Johnson is a riveting character, his skin ravaged by the effects of cancer, and his easygoing nature is key to the success of Into the Weeds. Baichwal does not limit her focus, however. Farmers who unwittingly used Roundup — a product originally meant to strip material from industrial boilers — are also key to the issue’s wider impact. “Farmers in our film are not the enemy,” she said. “They are between a rock and a hard place.”
There are alternative models available, but multi-billion dollar companies do not generally see organic farming, permaculture, and regenerative farming as viable options. One major problem remains: As a weed killer, Roundup is amazingly effective. The product, in its current form, is expected to be off store shelves by 2023, but will remain in use by commercial farmers.
That has longer-lasting implications — for obvious reasons, Baichwal said. Roundup will continue to be manufactured and sold to consumers, but with new ingredients. “Even though it’s a partial victory, in terms of removing glyphosate from the residential formula of Roundup, it’s still a victory.”
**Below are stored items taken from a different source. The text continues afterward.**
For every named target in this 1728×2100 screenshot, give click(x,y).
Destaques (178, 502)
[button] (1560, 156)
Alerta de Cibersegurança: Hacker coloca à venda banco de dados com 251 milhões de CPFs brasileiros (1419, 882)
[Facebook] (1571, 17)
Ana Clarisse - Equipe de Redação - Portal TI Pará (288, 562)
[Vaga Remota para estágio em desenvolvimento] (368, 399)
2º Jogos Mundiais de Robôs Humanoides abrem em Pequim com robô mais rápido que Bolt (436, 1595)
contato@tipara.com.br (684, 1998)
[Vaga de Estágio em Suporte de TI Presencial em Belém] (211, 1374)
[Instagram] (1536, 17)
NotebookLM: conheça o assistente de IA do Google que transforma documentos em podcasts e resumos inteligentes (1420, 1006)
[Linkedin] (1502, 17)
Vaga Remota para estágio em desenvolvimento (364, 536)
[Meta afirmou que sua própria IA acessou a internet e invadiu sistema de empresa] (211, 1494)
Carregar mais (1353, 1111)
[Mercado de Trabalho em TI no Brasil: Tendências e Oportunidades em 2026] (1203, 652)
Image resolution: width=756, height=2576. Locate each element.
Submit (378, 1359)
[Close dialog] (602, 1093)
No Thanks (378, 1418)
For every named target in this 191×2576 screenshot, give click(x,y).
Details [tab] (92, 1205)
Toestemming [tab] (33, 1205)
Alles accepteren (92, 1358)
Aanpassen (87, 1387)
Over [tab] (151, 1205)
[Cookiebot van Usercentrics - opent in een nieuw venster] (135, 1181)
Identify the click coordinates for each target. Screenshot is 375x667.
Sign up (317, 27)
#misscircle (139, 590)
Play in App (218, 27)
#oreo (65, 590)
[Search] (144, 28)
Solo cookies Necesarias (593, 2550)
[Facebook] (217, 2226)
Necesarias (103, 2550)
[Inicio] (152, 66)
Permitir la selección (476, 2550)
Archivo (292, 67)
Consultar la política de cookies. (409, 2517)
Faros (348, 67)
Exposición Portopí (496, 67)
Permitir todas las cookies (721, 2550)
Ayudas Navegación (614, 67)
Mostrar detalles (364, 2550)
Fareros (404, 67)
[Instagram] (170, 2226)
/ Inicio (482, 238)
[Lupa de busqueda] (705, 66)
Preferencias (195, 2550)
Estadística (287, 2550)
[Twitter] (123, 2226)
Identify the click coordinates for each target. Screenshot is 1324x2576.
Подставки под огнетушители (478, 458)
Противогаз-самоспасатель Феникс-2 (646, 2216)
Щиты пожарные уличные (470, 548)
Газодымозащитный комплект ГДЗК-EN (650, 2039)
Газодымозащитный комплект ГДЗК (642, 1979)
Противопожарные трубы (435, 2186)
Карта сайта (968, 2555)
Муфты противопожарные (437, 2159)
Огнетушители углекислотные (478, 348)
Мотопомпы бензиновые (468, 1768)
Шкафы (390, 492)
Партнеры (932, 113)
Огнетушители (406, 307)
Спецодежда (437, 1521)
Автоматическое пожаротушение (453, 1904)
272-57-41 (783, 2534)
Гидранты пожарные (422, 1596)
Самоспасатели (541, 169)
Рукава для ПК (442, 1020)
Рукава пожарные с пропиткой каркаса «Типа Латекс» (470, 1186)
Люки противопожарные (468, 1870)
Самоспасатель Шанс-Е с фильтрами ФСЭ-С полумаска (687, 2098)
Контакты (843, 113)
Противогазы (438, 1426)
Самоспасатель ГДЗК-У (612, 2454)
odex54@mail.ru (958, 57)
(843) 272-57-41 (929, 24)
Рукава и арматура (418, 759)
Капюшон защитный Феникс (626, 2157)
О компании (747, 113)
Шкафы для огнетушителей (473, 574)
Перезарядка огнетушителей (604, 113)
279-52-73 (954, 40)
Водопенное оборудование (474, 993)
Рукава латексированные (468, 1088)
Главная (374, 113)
Many governments have banned Roundup from being used in public areas, although that is rarely enforced. Humankind loves its green grass, red apples, and yellow bananas. And those colours are only able to pop, in public parks and produce areas at grocery stores, with the aid of weed killers.
Into the Weeds doesn’t solve the problem set out before us. But it gives audiences an abundance of food for thought.
“When you look at all of our films, I’ve always been resistant to easy resolutions or reductions or generalizations,” Baichawal said. “Reality is complex and messy. I would rather show things as they are.”